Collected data
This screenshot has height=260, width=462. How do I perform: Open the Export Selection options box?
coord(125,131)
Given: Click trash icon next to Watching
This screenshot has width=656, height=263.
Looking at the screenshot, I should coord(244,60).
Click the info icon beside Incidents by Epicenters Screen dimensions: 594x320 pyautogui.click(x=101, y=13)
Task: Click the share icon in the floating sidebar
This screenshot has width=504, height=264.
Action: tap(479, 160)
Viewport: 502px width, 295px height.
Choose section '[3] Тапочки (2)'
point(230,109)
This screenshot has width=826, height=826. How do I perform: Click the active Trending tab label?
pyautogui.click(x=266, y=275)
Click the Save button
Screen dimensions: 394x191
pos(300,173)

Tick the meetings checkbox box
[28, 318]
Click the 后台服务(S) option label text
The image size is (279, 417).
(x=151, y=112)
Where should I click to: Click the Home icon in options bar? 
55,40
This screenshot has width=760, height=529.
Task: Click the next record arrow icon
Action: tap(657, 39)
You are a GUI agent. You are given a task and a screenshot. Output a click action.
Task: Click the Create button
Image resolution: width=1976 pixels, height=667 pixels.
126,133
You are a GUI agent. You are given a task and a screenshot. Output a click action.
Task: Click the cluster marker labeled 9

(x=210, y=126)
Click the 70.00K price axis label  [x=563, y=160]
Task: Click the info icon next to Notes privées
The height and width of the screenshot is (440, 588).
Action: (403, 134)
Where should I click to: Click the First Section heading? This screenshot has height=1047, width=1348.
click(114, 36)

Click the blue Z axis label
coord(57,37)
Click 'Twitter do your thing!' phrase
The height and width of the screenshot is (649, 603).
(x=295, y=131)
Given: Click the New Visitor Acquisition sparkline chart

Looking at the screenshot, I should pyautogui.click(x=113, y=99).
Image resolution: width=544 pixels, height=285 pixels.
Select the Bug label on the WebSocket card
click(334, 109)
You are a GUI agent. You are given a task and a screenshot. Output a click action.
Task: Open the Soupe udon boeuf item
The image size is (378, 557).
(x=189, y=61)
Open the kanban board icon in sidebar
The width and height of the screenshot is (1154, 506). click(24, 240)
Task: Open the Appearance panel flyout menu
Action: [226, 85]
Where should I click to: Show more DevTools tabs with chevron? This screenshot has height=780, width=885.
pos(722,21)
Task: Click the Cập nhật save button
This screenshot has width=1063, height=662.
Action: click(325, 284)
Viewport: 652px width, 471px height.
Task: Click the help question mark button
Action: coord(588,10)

## Exercise prompt
Restate exactly each line of the data from the one bearing "Open the kanban board icon in sidebar" to the end, and add nothing.

## Task result
Open the kanban board icon in sidebar
The width and height of the screenshot is (1154, 506). click(24, 240)
Task: Open the Appearance panel flyout menu
Action: [226, 85]
Where should I click to: Show more DevTools tabs with chevron? This screenshot has height=780, width=885.
pos(722,21)
Task: Click the Cập nhật save button
This screenshot has width=1063, height=662.
Action: click(325, 284)
Viewport: 652px width, 471px height.
Task: Click the help question mark button
Action: coord(588,10)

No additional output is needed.